San Francisco Superior Court Judge Anne-Christine Massullo granted preliminary approval of the settlement March 9. 

Final approval of the settlement is expected in July.

"This landmark settlement will require Sutter to stop practices that drive patients into more expensive health services and to operate with more transparency," Mr. Becerra said in a prepared statement March 9. 

A separate federal antitrust lawsuit against the health system, Sidibe v. Sutter Health, is headed to court in October after U.S. Magistrate Judge Laurel Beeler March 8 rejected Sutter's attempt to dismiss the case, according to court documents.  

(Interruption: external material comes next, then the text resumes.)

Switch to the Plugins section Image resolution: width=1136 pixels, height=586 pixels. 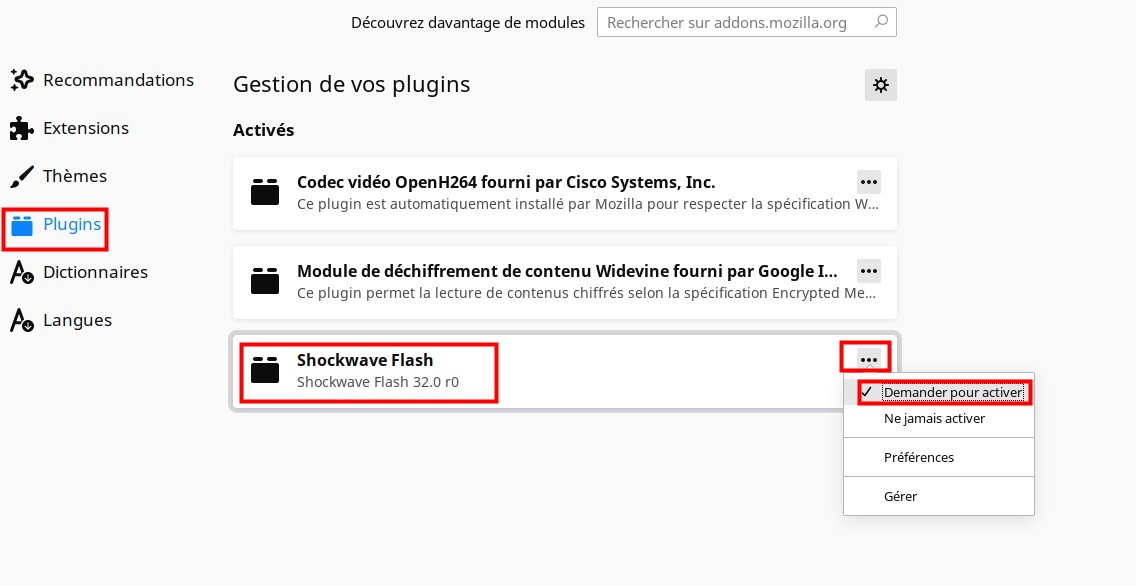tap(70, 225)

In the Sidibe vs.Sutter Health case, health plans accuse the health system of imposing contracts that forced employers and beneficiaries of the plan to overpay by hundreds of millions of dollars. 

The plaintiffs, which include four people who paid for health insurance and two companies who paid for health insurance for their employees, claim Sutter uses its market power for inpatient services in seven Northern California markets to force health plans in four other geographic markets where it has some competition to include Sutter’s inpatient services at hospitals, resulting in higher prices.

Sutter had moved for summary judgment, arguing that its contracts with the health plans were lawful and did not condition the purchase of any service.

The judge denied Sutter's motion for summary judgment on four of the six counts contained in the lawsuit.